The researchers prepared precious metal phosphide nanoparticle catalysts for the deoxygenation of sulfoxides into sulfides. The integration of phosphorus into the metal framework — a method called “phosphorus-alloying” — greatly improved the catalytic performance of precious metal nanoparticles. In particular, the ruthenium phosphide nanoparticles (Ru−P/SiO2) exhibited excellent catalytic activity and durability against sulfur-poisoning.

“Integration of phosphorus into ruthenium nanoparticles drastically enhanced catalytic activity and durability,” study first author Hiroya Ishikawa explains.

Ru−P/SiO2 achieved the highest turnover number (12,500) reported to date. This catalyst shows wide substrate applicability and can deoxygenate structurally complex drug intermediates to produce bioactive sulfides such as sulindac sulfide (anti-inflammatory drug), ufiprazole (anti-ulcer drug), and fenbendazole (anthelmintic) in high yields. Moreover, Ru−P/SiO2 can promote sulfoxide deoxygenation even in the presence of a lot of sulfur-containing molecules; even in the presence of 200 equiv. of sulfide per ruthenium, Ru−P/SiO2 quantitatively promoted the deoxygenation of sulfoxide, while the conventional ruthenium nanoparticle catalyst (Ru/SiO2) was completely deactivated.
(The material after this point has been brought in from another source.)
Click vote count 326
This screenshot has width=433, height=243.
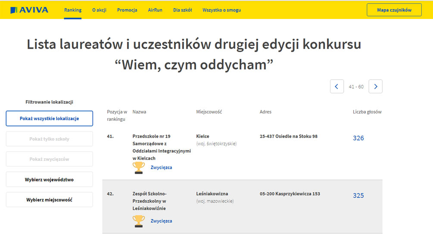[358, 138]
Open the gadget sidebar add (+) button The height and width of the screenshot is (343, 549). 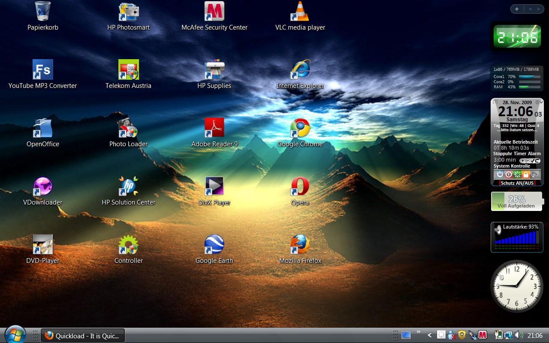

“We expect that our metal phosphide catalyst will make a significant contribution to a lot of chemical processes, which suffered from catalyst deactivation caused by sulfur,” says study corresponding author Takato Mitsudome. “But beyond this, we believe phosphorus-alloying can be a powerful method for designing highly active and durable metal nanoparticle catalysts for a variety of organic syntheses.”